I don't see any way in JCE to use a named curve directly for a key, but it can be used for key generation, and the parameters can then be extracted from that key:

    // generate bogus keypair(!) with named-curve params
    KeyPairGenerator kpg = KeyPairGenerator.getInstance("EC");
    ECGenParameterSpec gps = new ECGenParameterSpec ("secp256r1"); // NIST P-256 
    kpg.initialize(gps); 
    KeyPair apair = kpg.generateKeyPair(); 
    ECPublicKey apub  = (ECPublicKey)apair.getPublic();
    ECParameterSpec aspec = apub.getParams();
    // could serialize aspec for later use (in compatible JRE)
    //
    // for test only reuse bogus pubkey, for real substitute values 
    ECPoint apoint = apub.getW();
    BigInteger x = apoint.getAffineX(), y = apoint.getAffineY();
    // construct point plus params to pubkey
    ECPoint bpoint = new ECPoint (x,y); 
    ECPublicKeySpec bpubs = new ECPublicKeySpec (bpoint, aspec);
    KeyFactory kfa = KeyFactory.getInstance ("EC");
    ECPublicKey bpub = (ECPublicKey) kfa.generatePublic(bpubs);
    //
    // for test sign with original key, verify with reconstructed key
    Signature sig = Signature.getInstance ("SHA256withECDSA");
    byte [] data = "test".getBytes();
    sig.initSign(apair.getPrivate());
    sig.update (data);
    byte[] dsig = sig.sign();
    sig.initVerify(bpub);
    sig.update(data);
    System.out.println (sig.verify(dsig));

You do get the parameters, but apparently no longer linked to the OID, which might make a difference.
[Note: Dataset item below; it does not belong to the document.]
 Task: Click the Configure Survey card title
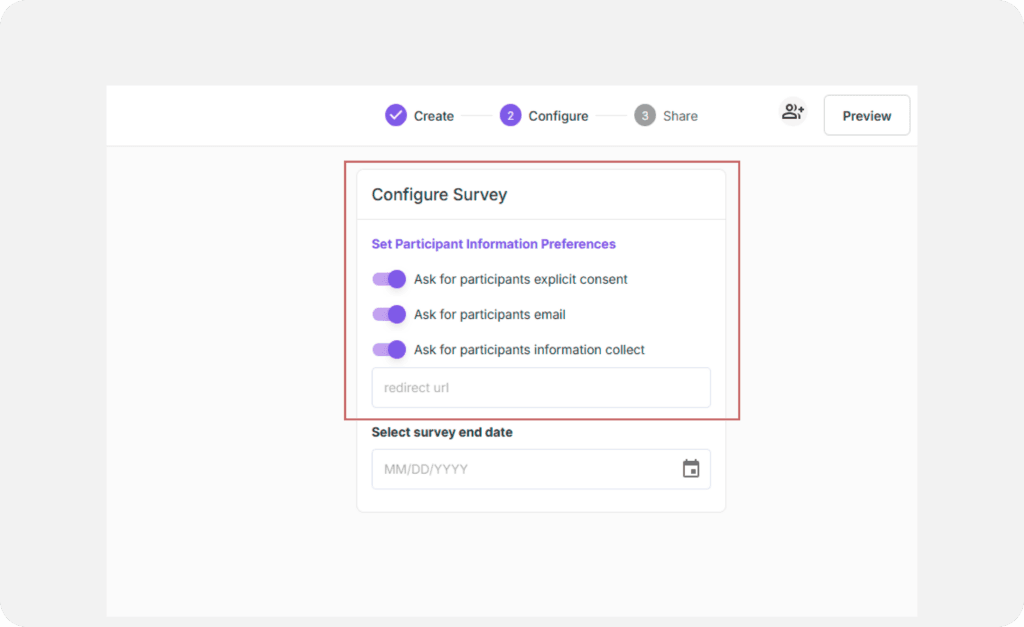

In particular it may be treated as "arbitrary" or "explicit" in TLS and not work even though the TLS parties support that same curve by name.

Note that openssl uses the name prime256v1 but not everyone does. Java (sun.) uses secp256r1, or the OID. If you are actually getting this pubkey from openssl, note that JCE can directly read the X.509 SubjectPublicKeyInfo format, which openssl calls PUBKEY, including the named (OID) form.